Depuis La Piste des Ombres, Tiburce Oger s'était éloigné de son thème de prédilection en lorgnant, avec succès, du côté de l'Héroïc Fantasy grâce notamment à Gorn. Plus de dix années après l'arrêt de la série éditée chez Vents d'Ouest, l'auteur revient enfin au western en signant chez Rue de Sèvres un one shot, Buffalo Runner, mettant en scène un vieux chasseur de bisons qui raconte l'histoire de sa vie. One shot ? Pas si sûr...
Est-ce l’arrêt de La Piste des Ombres il y a une douzaine d’années qui vous a donné l’envie de refaire un western ?
Tiburce Oger : Depuis que je fais de la bande dessinée, le western est le sujet que je préfère, même si les hasards éditoriaux m’ont souvent mis sur la piste de l’Héroïc Fantasy. D’ailleurs, la première mouture de Gorn était celle du fantôme d’un officier confédéré qui voulait retrouver sa fiancée, une sorte de mythe d’Orphée pendant la Guerre de Sécession. On m’a alors incité à faire de l’Héroïc Fantasy, que j’ai un peu fait dans le premier tome. Je me suis pris au jeu et j’ai fait de Gorn une série plutôt romantique. Du coup, avec tous ces tomes dans les pattes, l’éditeur a eu tendance à m’en proposer d’autres. J’ai réussi à glisser La Piste des Ombres entre les tomes 8 et 9 de Gorn. Malheureusement, les problèmes que Vents d’Ouest a connus m’ont empêché de terminer la série. Puis, on m’a présenté Vincent Perez avec lequel on ne devait faire qu’un seul tome de La Forêt et on en a fait quatre. Puis j’ai rencontré Anne Robillard pour Les Chevaliers d’Émeraude… Et presque quinze années se sont écoulées…Êtes-vous arrivé chez Rue de Sèvres avec un scénario déjà écrit ?
T.O. : Louis Delas, que j’avais déjà connu à l’époque de Vents d’Ouest, m’a appelé en me disant qu’il souhaitait faire un catalogue BD à l’École des Loisirs et m’a donné carte blanche. J’ai donc choisi immédiatement un western.
Vous paraissez très soucieux de donner au western un côté très réaliste…
T.O. : Je voulais essayer de coller au plus près de l’état d’esprit d’un homme de l’époque. Il ne fallait donc pas faire de BD décalée du style d’Undertaker. Je voulais retrouver un peu l’esprit de Danse avec les Loups qui a réussi à montrer l’état d’esprit d’un homme à la fin de la Guerre de Sécession. J’ai essayé de me mettre dans la peau d’un homme à la fin du 19e siècle qui a essayé de survivre.

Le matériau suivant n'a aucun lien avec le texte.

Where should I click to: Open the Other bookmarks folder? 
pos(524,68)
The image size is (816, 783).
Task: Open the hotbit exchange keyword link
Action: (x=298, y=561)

C’est forcément plus abrupt et plus froid, moins « olé olé » ou moins « grande chevauchée ». Ce qui m’énerve, c’est que dans les western, on retrouve énormément de conneries anachroniques qui me dérangent, comme ça me dérangerait si je voyais ça dans un film de 14-18. N’importe quel réalisateur ou n’importe quel auteur de BD qui écrit un scénario sur la guerre de 14-18 va faire attention aux détails, même s’il s’agit d’humour. Alors qu’en matière de western, tout le monde s’en fout à partir du moment où il s’agit justement d’un western. Certains font des BD napoléoniennes qui sont des merveilles de documentation et, même si je ne suis pas féru de cette époque, j’ai toujours l’impression d’apprendre quelque chose quand j’en lis une. Ce dont souffre le western est ce dont souffre la BD : c’est surtout un manque d’estime.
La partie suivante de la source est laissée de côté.